An der südlichen Mauer entlang führt der Weg zum Hügel Chamissos, gleich hinter dem Querwege liegt er, zu Häupten eine Eibe, eine Granitplatte deckt ihn und die Gattin. Hier längs der Mauer sind viele alte Erbbegräbnisse. Wie schlicht und schön: eine eiserne Tafel mit Goldbuchstaben, »Clauers Erbbegräbnis« oder »Clausings Ruhestätte«.

Für mich ist heute ein Tag der Toten: kommt mit mir noch zu einem der schönsten Friedhöfe Berlins, dem St. Matthäi, an der Großgörschenstraße. Sanft hügelan steigen die dichten Alleen, in langen Reihen die Gräber, schlicht, in edlem Prunk, hüben und drüben, an der Mauer feierliche Grabkapellen: hier schlummert reiche Saat, die der Schnitter in seine Scheuern eingeführt. Mich treibts zu den einfachen Steinen der Brüder Grimm – vier Marmortafeln, Jakob, Wilhelm, Rudolf, Hermann, aus Efeu aufragend, die schlichtesten wohl von allen hier.
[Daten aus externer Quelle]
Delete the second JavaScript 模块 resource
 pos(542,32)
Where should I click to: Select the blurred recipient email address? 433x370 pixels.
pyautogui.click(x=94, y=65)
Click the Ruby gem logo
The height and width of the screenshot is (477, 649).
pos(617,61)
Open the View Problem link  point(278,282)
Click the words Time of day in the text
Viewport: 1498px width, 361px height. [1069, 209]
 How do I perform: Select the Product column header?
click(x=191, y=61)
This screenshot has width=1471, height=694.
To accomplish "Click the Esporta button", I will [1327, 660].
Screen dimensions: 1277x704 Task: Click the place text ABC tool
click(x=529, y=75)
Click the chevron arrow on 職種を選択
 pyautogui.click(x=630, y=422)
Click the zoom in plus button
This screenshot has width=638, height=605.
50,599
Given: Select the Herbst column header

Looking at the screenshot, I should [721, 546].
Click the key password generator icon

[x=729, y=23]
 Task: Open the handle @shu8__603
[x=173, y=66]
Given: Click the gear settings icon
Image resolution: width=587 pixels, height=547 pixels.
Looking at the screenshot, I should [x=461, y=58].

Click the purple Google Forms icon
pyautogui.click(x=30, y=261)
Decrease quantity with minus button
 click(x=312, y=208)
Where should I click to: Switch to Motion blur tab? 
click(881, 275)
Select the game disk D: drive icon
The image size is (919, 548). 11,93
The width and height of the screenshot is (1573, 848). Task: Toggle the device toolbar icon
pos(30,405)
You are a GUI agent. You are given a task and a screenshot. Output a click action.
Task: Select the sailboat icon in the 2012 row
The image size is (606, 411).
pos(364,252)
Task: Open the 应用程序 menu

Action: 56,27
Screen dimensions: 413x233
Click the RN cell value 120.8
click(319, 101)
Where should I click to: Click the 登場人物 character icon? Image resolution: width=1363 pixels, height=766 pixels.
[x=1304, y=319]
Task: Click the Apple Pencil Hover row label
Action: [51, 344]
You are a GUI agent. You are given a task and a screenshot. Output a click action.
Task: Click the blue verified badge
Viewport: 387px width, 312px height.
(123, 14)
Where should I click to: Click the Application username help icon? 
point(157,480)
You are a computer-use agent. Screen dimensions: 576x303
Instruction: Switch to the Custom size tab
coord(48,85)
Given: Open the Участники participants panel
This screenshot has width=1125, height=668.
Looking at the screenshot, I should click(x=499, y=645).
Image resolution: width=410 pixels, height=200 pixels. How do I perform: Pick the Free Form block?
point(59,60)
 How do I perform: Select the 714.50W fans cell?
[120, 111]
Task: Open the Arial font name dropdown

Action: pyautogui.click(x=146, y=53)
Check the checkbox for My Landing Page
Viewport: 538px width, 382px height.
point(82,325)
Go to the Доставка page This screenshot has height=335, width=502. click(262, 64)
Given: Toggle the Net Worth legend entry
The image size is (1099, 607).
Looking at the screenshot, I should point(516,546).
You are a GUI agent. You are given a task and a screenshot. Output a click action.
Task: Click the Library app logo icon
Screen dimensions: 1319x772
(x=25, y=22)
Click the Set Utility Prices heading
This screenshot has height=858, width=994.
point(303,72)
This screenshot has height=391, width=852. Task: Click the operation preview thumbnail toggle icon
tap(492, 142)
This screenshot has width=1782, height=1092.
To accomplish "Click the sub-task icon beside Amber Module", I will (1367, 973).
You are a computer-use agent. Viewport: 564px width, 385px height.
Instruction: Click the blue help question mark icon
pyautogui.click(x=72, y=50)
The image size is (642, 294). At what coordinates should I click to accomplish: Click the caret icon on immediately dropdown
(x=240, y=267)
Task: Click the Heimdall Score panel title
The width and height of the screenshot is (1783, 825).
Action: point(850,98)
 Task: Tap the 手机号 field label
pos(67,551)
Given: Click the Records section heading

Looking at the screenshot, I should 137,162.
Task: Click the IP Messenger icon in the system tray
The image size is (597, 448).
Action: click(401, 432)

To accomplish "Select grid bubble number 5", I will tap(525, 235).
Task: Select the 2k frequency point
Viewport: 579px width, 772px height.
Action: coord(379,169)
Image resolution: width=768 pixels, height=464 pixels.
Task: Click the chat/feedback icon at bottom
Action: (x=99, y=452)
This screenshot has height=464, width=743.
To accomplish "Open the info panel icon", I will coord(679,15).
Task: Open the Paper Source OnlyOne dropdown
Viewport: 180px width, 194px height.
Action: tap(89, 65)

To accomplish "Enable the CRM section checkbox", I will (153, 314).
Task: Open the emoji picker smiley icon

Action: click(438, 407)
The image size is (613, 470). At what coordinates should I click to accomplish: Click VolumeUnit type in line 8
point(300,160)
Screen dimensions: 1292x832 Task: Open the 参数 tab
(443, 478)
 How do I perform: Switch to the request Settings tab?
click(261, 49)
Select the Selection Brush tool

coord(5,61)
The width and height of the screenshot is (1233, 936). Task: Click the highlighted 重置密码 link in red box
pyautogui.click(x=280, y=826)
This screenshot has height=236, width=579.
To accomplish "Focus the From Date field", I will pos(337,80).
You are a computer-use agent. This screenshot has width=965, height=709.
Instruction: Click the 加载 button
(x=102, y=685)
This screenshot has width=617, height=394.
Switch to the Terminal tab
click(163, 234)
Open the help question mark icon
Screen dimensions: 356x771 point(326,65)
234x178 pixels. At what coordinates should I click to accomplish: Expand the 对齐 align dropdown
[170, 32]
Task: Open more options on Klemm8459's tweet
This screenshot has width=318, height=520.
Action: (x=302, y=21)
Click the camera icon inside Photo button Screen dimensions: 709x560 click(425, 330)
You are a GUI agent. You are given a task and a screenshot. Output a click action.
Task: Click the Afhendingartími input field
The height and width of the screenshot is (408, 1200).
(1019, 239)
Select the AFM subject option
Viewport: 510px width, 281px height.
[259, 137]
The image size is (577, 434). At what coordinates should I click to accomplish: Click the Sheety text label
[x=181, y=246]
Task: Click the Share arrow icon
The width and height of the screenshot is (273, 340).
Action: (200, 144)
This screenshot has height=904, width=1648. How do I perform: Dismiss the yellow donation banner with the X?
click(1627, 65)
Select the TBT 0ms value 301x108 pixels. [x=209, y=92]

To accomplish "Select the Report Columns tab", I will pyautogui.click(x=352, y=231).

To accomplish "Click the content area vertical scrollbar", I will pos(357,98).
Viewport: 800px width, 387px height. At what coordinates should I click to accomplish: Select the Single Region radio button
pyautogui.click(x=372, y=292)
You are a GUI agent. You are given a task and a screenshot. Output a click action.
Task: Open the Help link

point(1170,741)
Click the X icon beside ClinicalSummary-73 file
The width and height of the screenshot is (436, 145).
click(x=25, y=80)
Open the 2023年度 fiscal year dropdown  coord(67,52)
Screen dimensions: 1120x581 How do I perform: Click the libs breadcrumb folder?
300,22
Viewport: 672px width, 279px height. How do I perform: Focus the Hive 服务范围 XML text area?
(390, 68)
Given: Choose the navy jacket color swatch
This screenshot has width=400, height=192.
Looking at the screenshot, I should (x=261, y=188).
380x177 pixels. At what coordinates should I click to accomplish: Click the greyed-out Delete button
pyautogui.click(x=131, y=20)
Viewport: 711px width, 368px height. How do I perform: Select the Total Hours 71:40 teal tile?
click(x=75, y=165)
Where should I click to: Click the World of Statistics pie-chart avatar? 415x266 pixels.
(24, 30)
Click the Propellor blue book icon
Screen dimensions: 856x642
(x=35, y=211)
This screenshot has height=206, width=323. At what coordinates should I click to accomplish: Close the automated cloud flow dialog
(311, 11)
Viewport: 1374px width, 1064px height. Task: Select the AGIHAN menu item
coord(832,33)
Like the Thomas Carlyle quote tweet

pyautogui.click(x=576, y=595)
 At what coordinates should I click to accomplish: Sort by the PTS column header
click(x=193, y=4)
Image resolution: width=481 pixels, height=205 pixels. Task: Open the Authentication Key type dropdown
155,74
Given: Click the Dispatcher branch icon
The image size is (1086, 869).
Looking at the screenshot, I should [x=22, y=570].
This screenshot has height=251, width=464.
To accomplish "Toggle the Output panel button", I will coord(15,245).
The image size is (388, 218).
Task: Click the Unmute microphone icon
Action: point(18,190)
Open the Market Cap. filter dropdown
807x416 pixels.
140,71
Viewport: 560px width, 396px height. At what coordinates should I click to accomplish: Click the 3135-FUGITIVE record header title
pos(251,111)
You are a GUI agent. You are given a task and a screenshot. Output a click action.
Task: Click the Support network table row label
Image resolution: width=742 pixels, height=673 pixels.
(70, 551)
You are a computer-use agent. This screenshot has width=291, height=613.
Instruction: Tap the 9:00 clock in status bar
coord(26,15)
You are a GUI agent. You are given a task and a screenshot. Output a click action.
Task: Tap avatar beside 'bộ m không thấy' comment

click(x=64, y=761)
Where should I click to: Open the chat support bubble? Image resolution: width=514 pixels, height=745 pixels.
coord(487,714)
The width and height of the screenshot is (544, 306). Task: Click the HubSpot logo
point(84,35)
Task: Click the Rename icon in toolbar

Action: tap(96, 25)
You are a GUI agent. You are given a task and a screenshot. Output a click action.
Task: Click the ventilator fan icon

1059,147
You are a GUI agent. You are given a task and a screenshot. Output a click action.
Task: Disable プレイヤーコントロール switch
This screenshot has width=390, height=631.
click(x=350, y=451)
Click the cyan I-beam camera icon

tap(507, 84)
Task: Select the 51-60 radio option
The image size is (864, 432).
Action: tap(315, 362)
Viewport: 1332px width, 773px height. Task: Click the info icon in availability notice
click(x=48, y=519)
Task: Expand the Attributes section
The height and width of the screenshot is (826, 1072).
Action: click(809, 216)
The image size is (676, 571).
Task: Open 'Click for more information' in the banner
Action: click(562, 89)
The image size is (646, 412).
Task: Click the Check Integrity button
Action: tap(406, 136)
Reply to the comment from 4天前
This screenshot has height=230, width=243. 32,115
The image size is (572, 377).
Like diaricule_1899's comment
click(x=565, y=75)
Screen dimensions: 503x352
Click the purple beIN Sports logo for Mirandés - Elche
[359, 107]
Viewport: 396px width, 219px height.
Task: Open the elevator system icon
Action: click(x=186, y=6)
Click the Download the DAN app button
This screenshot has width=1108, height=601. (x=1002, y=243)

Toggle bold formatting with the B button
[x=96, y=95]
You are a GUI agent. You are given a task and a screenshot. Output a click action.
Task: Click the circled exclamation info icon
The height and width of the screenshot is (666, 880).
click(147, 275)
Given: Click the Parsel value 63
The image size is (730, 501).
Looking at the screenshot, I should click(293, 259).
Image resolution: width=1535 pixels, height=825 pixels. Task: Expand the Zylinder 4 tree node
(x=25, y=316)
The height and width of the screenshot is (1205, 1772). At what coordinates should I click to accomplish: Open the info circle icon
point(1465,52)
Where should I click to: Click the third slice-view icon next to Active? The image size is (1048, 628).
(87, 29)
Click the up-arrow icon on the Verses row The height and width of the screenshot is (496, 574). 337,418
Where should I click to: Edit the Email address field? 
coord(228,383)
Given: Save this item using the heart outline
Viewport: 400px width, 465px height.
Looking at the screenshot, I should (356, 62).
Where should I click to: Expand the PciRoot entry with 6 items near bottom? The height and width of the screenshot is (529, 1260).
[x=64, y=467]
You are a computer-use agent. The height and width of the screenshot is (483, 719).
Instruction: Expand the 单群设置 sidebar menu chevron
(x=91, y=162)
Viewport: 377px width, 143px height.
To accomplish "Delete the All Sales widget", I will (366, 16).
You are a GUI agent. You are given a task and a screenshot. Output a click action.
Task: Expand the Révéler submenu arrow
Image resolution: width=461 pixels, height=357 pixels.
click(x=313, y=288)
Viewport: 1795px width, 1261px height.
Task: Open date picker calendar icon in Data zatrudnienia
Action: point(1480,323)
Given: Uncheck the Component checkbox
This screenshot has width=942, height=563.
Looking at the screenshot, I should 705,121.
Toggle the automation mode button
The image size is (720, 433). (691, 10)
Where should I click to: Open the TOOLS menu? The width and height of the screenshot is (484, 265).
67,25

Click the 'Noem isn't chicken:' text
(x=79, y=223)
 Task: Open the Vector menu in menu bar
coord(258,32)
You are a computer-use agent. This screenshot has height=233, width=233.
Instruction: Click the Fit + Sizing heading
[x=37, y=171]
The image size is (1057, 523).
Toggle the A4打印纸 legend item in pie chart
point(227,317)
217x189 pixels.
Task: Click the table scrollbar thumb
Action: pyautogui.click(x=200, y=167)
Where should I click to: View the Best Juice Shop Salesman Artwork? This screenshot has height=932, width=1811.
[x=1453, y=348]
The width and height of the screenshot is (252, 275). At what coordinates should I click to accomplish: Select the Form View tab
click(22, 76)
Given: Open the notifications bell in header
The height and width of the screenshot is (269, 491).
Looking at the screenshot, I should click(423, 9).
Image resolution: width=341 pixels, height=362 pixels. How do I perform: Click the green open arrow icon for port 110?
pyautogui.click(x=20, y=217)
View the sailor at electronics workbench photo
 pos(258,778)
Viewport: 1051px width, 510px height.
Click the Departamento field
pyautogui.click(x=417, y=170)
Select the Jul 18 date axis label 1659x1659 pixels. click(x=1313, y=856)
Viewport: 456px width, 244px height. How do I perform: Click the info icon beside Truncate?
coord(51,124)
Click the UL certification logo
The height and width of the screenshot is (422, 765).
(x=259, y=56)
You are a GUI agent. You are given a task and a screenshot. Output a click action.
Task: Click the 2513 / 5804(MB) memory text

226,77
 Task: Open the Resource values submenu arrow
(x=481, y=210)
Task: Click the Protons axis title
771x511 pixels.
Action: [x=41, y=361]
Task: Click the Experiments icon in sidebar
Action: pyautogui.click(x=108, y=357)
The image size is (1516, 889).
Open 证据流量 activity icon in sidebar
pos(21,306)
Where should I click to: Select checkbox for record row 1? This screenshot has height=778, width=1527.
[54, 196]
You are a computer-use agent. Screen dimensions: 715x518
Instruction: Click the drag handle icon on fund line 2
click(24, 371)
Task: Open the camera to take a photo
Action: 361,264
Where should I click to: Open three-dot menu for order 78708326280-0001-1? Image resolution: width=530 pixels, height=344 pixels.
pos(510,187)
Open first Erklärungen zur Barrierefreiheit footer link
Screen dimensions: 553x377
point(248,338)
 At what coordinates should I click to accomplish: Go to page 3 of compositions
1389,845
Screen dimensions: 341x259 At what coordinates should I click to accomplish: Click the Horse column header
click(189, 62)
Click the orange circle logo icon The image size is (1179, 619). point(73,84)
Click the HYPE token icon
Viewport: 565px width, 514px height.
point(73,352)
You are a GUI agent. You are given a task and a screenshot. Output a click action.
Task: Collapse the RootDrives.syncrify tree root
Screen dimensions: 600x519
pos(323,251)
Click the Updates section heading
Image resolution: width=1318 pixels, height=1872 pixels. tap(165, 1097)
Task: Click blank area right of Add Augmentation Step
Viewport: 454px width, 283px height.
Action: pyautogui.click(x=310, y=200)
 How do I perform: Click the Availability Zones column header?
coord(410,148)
Und wohin Du blickst: Klang und Ewigkeitswerte – Langenbeck, Virchow, Diesterweg, Gentz, Gustav Richter, Waitz, Jagor, Messel, Wilhelm Loewe-Calbe, »dem letzten Präsidenten der deutschen Nationalversammlung« setzten Bewunderer das Denkmal, Albert Niemann und fast noch unvergeßlicher Hedwig Niemann-Raabe … es ist kein Ende der Namen.

Und doch ergreifender als alle ist mir jene Tafel an der Mauer: »Fünf Enkel gaben ihr Leben dem Vaterlande 1914-18.«

Auch das ist Berliner Geschichte und deutsche Geschichte.